Homeowner Maribel Toure stands alongside Hempstead Mayor Wayne Hall, right, and members of the group NY Communities for Change in front of her Carolina Avenue home during a march through the neighborhood in a symbolic attempt to take foreclosed homes back from the banks. (Jan. 28, 2012) Credit: Steven Sunshine
Homeowners facing foreclosure marched alongside neighbors and elected officials yesterday through Hempstead Village -- one of the communities most affected in the state by foreclosures -- to symbolically reclaim vacant homes from banks.
"Whose house? Our house!" they chanted during the three-block march, down Carolina Avenue to Flower Street and ending on Alabama Avenue. "Modify loans! Save homes!"
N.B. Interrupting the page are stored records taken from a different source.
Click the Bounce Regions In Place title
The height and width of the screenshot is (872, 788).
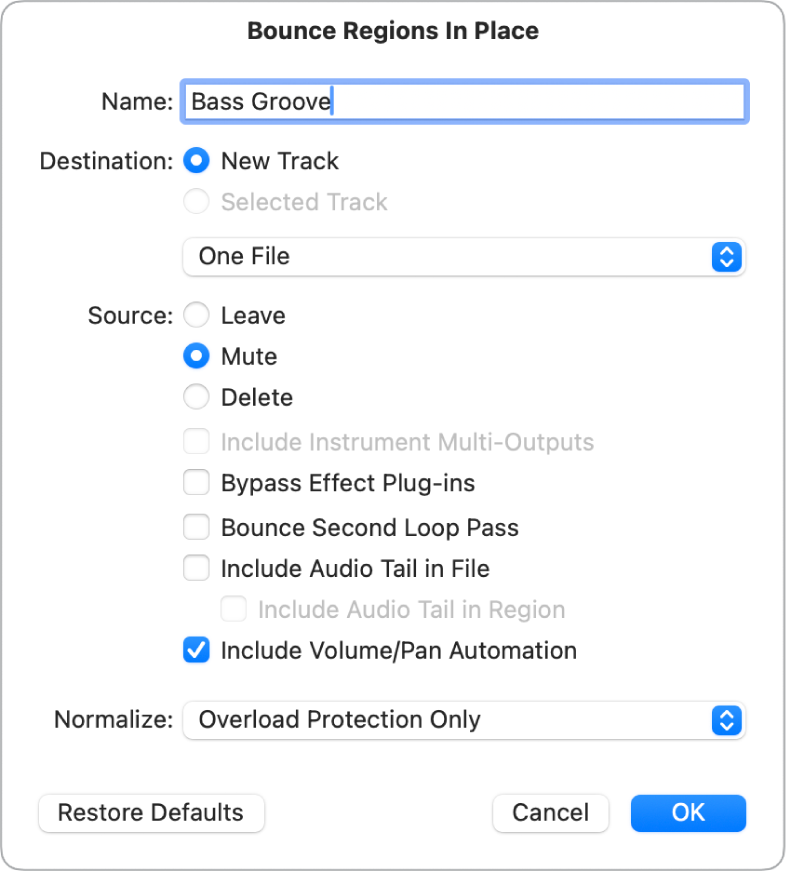(393, 30)
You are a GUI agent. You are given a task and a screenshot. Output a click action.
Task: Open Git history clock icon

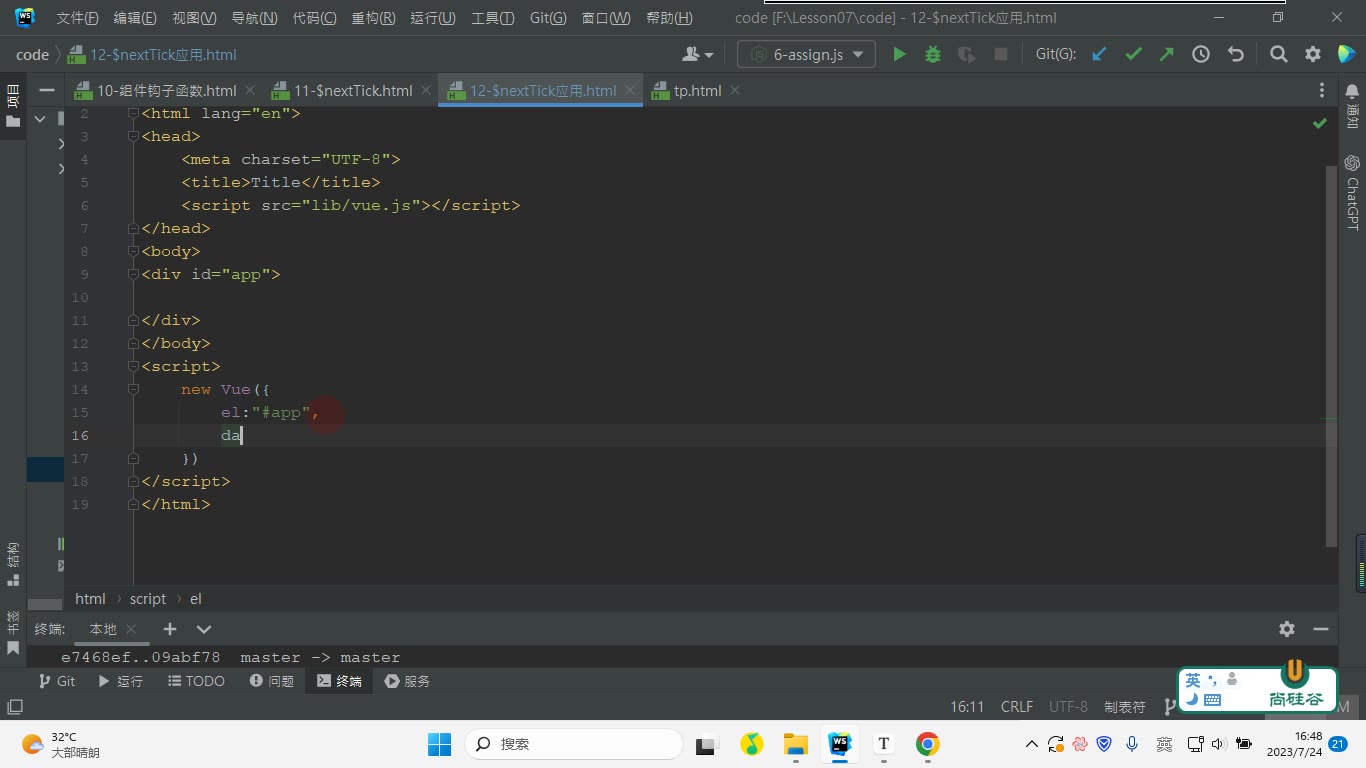1201,55
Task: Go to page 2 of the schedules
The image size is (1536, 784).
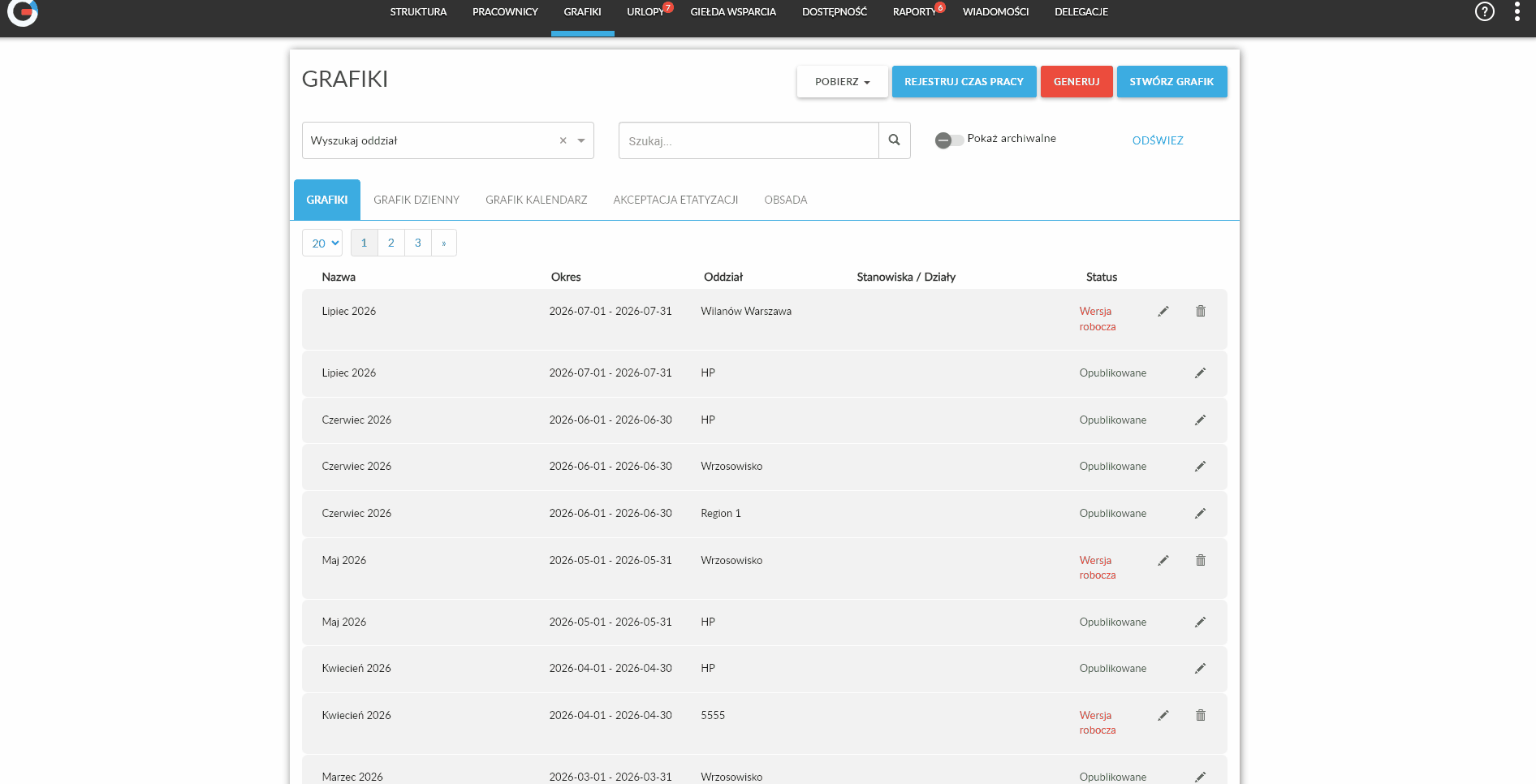Action: [391, 243]
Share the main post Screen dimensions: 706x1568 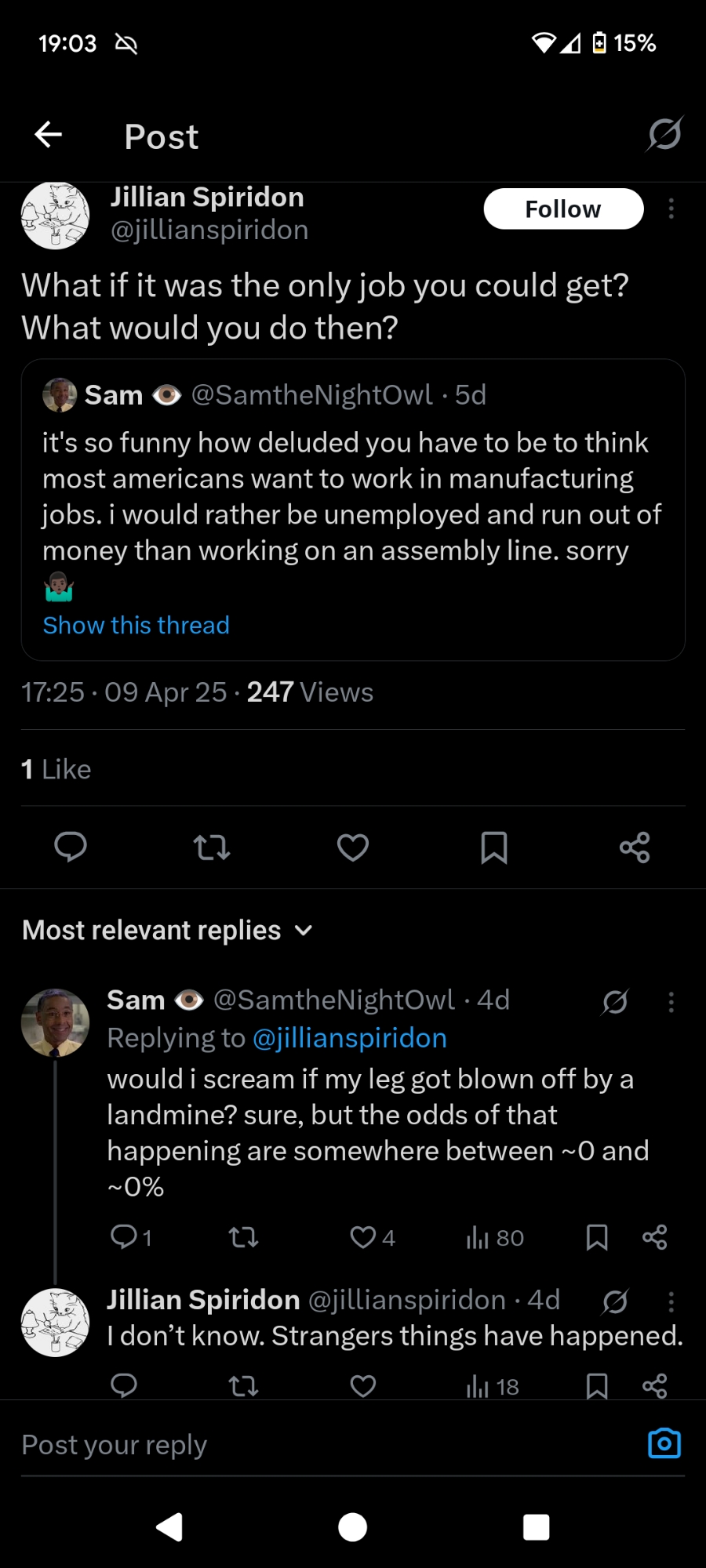click(x=635, y=847)
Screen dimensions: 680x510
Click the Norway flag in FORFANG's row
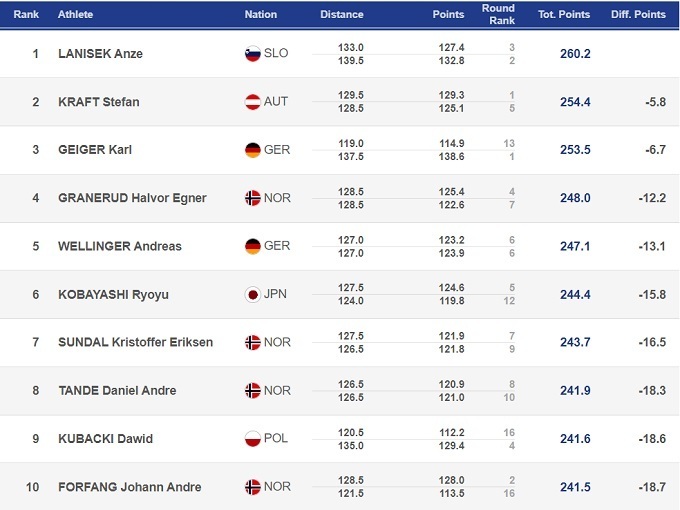point(253,487)
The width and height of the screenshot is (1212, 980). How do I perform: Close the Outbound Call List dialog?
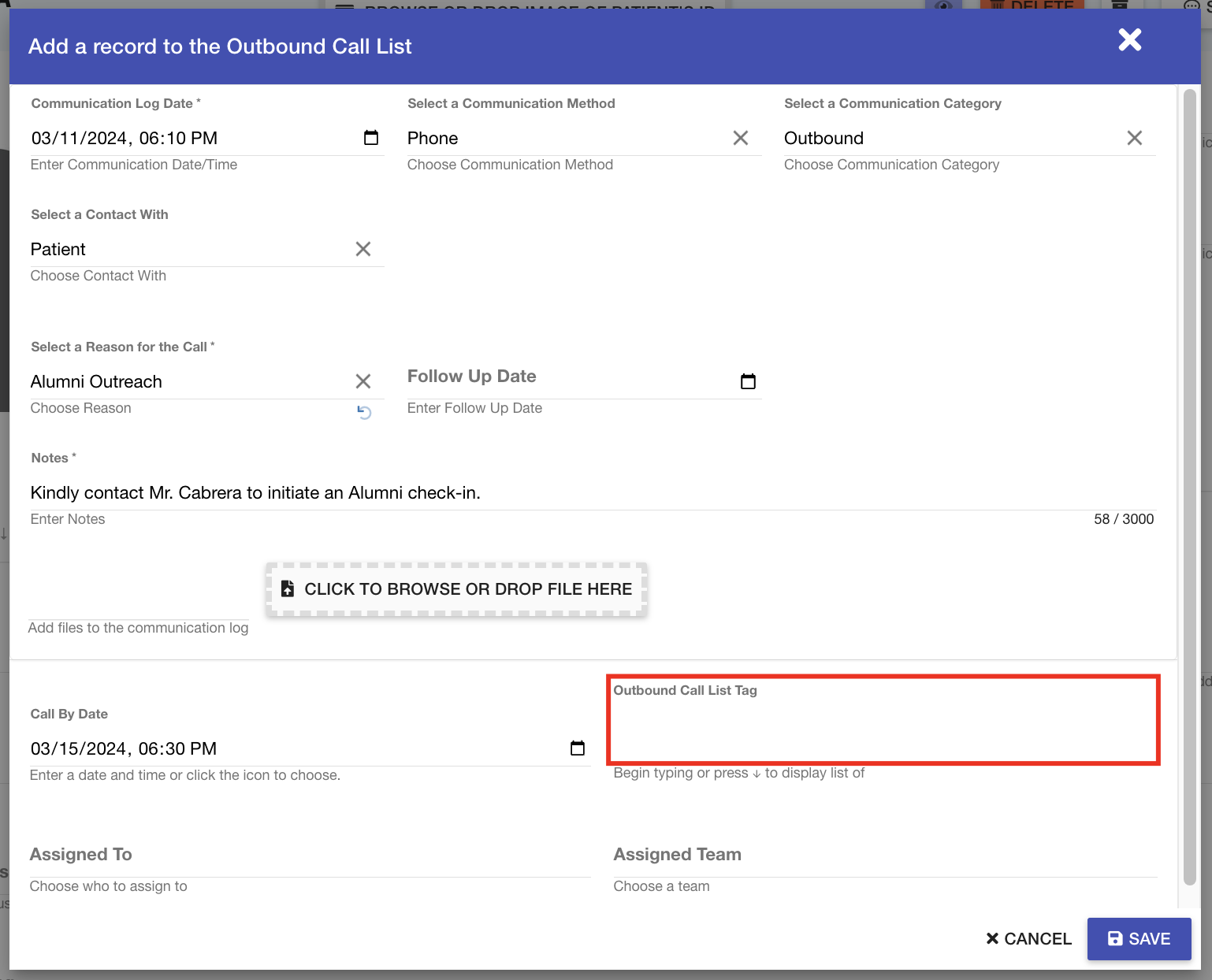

About 20 marchers called on banks such as JPMorgan Chase to stop foreclosing on homes and help distressed homeowners. The march organized by New York Communities for Change passed four foreclosed homes in the upper-middle class neighborhood.
"We are here today to tell the big banks that they have to help the people," said village Mayor Wayne J. Hall Sr., who joined the march along with Deputy Mayor Henry Conyers and Trustee Livio A. Rosario.
Last year, Hempstead and Freeport villages closed their accounts with Chase to protest the bank's mortgage modification practices. The action was part of a statewide campaign by New York Communities for Change to get municipalities to close their Chase accounts.
The foreclosure rate in Hempstead Village is more than three times that of Nassau County, and more than six times that of New York State, according to Communities for Change officials.
Elmont resident Mimi Pierre Johnson, one of the marchers, said she had tried since 2006 to modify her $415,000 home loan with Chase. Pierre Johnson is now more than $100,000 behind on the home she has lived in for seven years with her husband and two children, now ages 5 and 20.
"After that, I said, 'That's it. I am going after Chase,' " said Pierre Johnson, who had a construction company with her husband, Stan, until the economic downturn affected their business. "I am not leaving my home."
Reached before the march, Chase spokesman Michael Fusco said the bank has opened five home ownership centers in New York -- including one in Hauppauge -- where struggling homeowners can get face-to-face assistance. The bank has prevented 11 foreclosures for every one in the state since 2009, he said.
"Chase is doing everything we can to help borrowers who have fallen behind on their mortgage payments," Fusco said.